ICMP TTL exceeded replies with destination IP from NAT router

I'm playing with nftables and observe strange behaviour which I cannot explain.

I have three VMs, source, router and destination. All run latest Oracle EL 8.5 and are configured via nft.

• source has single network interface enp0s8 with IP 10.111.111.1 in /24 subnet.
• router has two network interfaces: enp0s8 with IP 10.111.111.2 in /24 subnet, and enp0s9 with IP 10.100.100.2 in /24 subnet.
• destination has single network interface enp0s8 with IP 10.100.100.1 in /24 subnet.

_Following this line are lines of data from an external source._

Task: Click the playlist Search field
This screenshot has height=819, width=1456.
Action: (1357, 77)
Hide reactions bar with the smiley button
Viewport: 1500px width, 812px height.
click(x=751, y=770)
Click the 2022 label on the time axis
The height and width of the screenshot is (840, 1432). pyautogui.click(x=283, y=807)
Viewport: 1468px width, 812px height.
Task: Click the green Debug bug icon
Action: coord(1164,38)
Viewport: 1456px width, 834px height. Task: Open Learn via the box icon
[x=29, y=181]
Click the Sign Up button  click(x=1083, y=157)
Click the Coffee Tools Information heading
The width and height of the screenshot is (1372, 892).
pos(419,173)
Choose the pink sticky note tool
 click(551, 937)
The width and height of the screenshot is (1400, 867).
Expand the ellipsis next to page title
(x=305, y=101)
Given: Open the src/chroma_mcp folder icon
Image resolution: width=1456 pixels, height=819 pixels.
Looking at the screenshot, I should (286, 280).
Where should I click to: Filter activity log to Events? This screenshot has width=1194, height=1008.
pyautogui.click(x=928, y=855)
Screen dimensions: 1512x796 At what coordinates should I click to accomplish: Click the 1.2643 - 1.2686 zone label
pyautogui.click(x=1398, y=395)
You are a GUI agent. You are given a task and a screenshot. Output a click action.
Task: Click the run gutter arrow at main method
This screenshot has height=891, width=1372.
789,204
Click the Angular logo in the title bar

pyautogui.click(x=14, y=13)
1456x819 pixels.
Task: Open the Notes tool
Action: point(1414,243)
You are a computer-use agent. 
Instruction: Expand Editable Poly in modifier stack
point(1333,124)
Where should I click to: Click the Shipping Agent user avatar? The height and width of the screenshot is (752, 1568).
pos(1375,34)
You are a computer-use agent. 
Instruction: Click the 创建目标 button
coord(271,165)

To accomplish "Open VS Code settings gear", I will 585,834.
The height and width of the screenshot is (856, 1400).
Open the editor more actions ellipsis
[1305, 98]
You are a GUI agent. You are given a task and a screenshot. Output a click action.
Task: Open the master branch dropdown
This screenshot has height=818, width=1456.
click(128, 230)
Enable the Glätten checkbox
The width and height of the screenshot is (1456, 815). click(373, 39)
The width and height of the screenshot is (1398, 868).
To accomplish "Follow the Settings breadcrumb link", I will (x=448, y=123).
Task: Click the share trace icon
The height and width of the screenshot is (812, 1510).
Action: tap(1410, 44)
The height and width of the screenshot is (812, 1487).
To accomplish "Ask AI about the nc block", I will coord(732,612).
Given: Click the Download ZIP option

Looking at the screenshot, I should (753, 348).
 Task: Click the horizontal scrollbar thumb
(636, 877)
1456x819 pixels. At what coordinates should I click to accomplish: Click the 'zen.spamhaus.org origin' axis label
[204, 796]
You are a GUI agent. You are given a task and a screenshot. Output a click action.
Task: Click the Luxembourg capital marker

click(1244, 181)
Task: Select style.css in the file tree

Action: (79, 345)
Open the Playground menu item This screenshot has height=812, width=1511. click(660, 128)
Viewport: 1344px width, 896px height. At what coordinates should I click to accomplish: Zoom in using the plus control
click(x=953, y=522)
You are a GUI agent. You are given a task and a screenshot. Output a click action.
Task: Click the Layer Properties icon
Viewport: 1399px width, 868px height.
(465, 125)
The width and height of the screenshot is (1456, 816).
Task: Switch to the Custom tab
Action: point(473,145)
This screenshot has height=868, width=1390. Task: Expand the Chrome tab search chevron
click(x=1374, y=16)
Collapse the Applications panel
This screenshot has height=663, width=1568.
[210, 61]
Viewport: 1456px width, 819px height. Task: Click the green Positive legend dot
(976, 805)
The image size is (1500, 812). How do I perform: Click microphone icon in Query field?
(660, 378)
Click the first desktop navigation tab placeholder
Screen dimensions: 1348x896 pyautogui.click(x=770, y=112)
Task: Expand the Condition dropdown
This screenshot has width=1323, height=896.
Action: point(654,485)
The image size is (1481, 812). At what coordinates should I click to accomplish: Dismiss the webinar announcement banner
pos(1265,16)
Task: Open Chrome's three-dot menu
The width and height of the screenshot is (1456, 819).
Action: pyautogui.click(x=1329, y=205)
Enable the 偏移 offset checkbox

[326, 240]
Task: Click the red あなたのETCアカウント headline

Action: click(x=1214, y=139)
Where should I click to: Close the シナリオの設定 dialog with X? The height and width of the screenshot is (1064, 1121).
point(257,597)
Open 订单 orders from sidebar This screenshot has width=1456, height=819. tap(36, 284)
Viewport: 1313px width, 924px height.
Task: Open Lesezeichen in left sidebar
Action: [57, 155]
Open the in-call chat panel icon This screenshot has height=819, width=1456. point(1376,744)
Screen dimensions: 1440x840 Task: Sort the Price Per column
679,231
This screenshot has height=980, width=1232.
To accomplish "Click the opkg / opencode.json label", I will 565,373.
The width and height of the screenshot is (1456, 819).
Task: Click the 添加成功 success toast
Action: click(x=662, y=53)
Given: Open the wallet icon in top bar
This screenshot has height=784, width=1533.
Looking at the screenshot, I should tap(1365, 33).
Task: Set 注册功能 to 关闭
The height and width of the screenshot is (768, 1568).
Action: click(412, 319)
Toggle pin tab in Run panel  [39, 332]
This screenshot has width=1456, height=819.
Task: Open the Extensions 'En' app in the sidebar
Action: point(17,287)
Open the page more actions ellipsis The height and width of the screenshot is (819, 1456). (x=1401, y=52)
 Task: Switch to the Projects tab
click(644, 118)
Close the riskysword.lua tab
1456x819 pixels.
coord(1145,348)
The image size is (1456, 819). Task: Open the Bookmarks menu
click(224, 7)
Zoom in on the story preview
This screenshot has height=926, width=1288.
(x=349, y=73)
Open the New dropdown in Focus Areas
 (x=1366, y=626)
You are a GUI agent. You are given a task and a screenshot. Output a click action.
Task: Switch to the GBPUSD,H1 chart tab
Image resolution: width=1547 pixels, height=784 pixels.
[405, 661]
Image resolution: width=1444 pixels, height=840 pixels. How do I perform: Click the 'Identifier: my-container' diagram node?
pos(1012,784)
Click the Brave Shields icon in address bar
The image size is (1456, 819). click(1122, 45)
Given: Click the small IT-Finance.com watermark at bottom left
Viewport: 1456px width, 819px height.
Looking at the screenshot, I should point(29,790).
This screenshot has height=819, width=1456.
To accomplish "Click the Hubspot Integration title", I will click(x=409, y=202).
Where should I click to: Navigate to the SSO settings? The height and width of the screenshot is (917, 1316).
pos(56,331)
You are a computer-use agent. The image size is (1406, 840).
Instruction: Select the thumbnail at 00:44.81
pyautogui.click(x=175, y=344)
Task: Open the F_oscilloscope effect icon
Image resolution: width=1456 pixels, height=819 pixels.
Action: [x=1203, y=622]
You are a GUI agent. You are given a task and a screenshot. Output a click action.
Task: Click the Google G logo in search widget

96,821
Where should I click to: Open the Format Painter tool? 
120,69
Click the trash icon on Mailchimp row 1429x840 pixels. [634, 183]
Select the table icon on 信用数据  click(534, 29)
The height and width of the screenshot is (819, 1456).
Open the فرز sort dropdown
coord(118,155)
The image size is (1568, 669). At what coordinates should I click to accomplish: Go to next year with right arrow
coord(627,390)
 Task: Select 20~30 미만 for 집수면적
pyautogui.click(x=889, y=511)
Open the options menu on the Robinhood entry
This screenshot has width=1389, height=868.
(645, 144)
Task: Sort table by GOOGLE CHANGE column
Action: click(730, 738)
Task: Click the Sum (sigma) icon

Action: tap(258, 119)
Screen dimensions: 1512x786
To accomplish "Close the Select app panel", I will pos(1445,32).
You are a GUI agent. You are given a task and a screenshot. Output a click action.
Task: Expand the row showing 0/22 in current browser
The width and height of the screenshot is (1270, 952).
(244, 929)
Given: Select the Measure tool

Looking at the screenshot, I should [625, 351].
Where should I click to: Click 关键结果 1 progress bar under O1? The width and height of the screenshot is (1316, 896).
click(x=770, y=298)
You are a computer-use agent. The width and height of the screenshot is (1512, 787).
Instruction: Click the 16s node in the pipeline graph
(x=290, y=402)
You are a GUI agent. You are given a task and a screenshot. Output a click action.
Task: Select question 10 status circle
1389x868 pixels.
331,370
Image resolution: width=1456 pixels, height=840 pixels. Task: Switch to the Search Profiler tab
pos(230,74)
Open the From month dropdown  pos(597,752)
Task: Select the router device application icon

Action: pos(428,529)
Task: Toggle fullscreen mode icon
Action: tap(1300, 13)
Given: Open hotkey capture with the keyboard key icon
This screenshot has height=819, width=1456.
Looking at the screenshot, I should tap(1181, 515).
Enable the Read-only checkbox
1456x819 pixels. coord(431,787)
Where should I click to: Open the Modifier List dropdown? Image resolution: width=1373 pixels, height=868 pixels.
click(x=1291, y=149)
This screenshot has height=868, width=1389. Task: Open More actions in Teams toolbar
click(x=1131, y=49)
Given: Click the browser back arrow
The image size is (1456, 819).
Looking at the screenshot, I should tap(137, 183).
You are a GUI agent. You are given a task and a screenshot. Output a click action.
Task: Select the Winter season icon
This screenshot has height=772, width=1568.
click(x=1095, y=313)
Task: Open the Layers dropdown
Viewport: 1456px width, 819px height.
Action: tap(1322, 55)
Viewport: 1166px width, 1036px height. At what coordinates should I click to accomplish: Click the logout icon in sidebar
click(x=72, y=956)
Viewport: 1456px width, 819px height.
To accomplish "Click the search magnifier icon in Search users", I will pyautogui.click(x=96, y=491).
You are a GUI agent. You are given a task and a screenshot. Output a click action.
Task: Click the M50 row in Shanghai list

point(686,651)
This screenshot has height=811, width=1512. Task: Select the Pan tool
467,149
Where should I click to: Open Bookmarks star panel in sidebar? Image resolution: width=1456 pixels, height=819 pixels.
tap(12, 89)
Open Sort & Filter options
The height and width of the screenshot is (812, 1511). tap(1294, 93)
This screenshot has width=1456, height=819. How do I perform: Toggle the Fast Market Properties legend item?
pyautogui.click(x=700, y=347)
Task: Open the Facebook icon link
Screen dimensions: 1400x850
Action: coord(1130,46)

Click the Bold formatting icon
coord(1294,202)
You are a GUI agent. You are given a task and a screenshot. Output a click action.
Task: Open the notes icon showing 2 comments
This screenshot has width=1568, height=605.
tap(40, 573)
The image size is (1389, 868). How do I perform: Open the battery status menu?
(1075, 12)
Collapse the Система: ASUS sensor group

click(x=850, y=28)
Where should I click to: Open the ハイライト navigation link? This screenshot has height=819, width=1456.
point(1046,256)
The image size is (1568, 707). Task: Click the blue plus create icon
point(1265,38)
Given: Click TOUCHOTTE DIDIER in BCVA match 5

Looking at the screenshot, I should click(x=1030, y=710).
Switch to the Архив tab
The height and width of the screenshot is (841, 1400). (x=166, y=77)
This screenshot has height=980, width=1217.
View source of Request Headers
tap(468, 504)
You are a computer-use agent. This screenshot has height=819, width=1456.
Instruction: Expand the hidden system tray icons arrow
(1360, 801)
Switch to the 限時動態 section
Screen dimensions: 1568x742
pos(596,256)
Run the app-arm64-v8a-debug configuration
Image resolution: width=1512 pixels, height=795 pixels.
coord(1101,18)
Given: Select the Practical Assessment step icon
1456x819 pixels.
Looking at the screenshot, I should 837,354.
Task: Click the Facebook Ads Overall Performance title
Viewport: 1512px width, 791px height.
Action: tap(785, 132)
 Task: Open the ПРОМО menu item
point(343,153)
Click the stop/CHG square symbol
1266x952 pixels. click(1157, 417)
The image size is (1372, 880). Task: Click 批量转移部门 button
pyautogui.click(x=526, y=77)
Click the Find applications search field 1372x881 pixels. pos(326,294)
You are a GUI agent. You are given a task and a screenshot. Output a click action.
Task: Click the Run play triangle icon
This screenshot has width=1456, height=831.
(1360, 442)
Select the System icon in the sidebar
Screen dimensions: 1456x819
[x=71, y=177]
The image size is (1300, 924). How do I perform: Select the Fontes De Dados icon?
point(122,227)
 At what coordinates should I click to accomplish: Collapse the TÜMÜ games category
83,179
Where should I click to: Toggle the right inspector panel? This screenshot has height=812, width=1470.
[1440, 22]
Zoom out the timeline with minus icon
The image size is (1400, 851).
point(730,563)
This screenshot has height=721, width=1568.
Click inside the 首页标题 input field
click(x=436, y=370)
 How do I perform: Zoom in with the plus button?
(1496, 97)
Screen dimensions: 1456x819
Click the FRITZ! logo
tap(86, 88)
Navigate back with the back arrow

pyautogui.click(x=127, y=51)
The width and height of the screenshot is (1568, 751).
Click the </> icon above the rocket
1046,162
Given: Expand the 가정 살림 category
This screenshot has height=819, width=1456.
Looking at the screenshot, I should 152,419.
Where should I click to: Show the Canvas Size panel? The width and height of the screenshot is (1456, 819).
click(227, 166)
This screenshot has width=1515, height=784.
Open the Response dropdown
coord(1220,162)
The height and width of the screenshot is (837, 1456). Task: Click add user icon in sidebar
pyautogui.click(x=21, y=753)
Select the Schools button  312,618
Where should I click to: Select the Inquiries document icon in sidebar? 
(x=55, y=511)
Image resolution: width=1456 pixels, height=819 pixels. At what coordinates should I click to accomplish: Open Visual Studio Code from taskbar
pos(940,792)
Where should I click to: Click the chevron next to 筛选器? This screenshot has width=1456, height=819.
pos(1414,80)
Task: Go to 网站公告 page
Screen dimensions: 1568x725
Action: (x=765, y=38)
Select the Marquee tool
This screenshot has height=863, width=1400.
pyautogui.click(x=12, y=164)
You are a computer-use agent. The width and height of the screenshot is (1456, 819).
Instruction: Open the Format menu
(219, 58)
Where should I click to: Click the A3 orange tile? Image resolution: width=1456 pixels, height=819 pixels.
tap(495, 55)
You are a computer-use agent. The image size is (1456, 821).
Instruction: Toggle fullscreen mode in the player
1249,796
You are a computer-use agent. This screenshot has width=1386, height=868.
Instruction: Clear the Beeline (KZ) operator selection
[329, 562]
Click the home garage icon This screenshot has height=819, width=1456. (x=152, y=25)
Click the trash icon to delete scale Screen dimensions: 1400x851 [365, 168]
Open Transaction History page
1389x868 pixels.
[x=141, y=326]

My goal is to have destination hidden from source behind NAT, with IP 10.200.200.1. What I've done:

1. Enabled IP routing on router.
2. Blocked direct access from 10.111.111.0/24 to 10.100.100.0/24 on router.
3. Added static route 10.200.200.0/24 via 10.111.111.2 (router) on source.
4. Configured NAT on router as follows:

        chain prerouting {
                type nat hook prerouting priority dstnat; policy accept;
                iifname "enp0s8" ip daddr 10.200.200.1 dnat to 10.100.100.1
        }

        chain postrouting {
                type nat hook postrouting priority srcnat; policy accept;
                ip saddr 10.100.100.1 oifname "enp0s8" snat to 10.200.200.1
        }

Everything works as expected, destination is reachable from source only as 10.200.200.1 and not as 10.100.100.1 (sure, I know it's bad to work under root, it's just experimental VMs):

[root@source ~]# ping 10.100.100.1
PING 10.100.100.1 (10.100.100.1) 56(84) bytes of data.
^C
--- 10.100.100.1 ping statistics ---
15 packets transmitted, 0 received, 100% packet loss, time 14320ms

[root@source ~]# ping 10.200.200.1
PING 10.200.200.1 (10.200.200.1) 56(84) bytes of data.
64 bytes from 10.200.200.1: icmp_seq=1 ttl=63 time=0.554 ms
64 bytes from 10.200.200.1: icmp_seq=2 ttl=63 time=1.80 ms
64 bytes from 10.200.200.1: icmp_seq=3 ttl=63 time=1.84 ms
^C
--- 10.200.200.1 ping statistics ---
3 packets transmitted, 3 received, 0% packet loss, time 2043ms
rtt min/avg/max/mdev = 0.554/1.397/1.836/0.598 ms

But when I do traceroute, or send ping with TTL=1, reply has the IP 10.200.200.1, instead of the router's IP 10.111.111.2:

[root@source ~]# traceroute 10.200.200.1
traceroute to 10.200.200.1 (10.200.200.1), 30 hops max, 60 byte packets
 1  10.200.200.1 (10.200.200.1)  0.752 ms  0.679 ms  0.984 ms
 2  10.200.200.1 (10.200.200.1)  1.181 ms  1.130 ms  1.070 ms
[root@source ~]# ping 10.200.200.1 -c 1 -t 1
PING 10.200.200.1 (10.200.200.1) 56(84) bytes of data.
From 10.200.200.1 icmp_seq=1 Time to live exceeded

--- 10.200.200.1 ping statistics ---
1 packets transmitted, 0 received, +1 errors, 100% packet loss, time 0ms

If I do the same for any other address in 10.200.200.0/24 subnet, the replies have correct IPs:

[root@source ~]# ping 10.200.200.2 -c 1 -t 1
PING 10.200.200.2 (10.200.200.2) 56(84) bytes of data.
From 10.111.111.2 icmp_seq=1 Time to live exceeded

--- 10.200.200.2 ping statistics ---
1 packets transmitted, 0 received, +1 errors, 100% packet loss, time 0ms

Could anyone please clarify why in the first case ICMP TTL exceeded reply has the IP of the final destination, and in the second case it has the IP of the router?